[TASK REQUIREMENTS] Once you reach the line that holds "Given: Select the 4 BAR column header" in the listing below, output it and every line after it through the line that holds "Image resolution: width=900", word for word.

-- MATERIAL FOR THIS EXERCISE follows --

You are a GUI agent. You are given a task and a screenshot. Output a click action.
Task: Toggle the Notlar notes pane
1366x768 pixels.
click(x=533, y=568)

-- MATERIAL FOR THIS EXERCISE concluded --
-- MATERIAL FOR THIS EXERCISE follows --

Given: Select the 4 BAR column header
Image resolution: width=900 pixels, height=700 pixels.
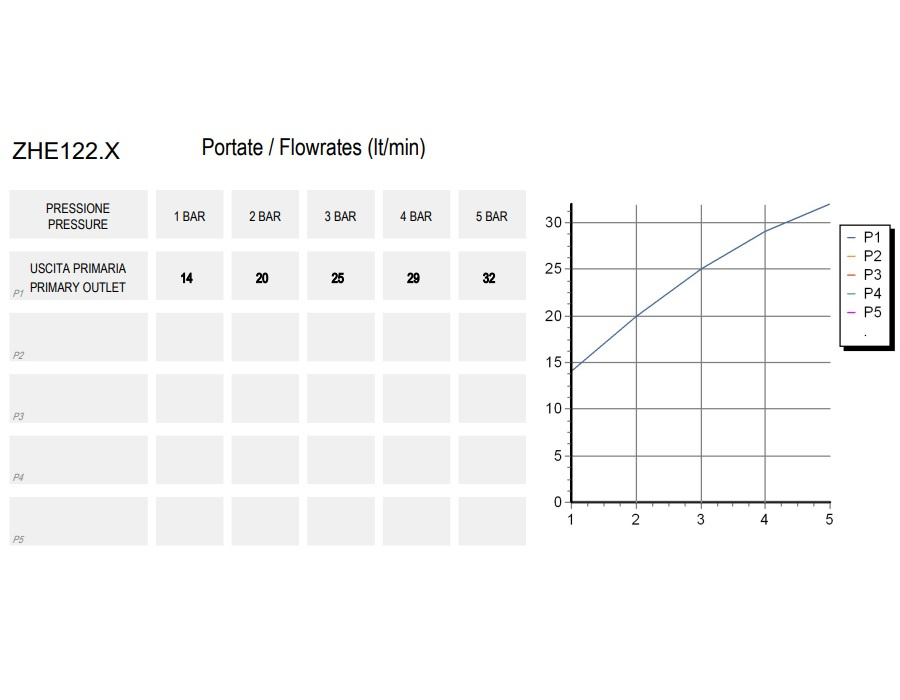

-- MATERIAL FOR THIS EXERCISE concluded --

[WRITTEN RESPONSE]
Given: Select the 4 BAR column header
Image resolution: width=900 pixels, height=700 pixels.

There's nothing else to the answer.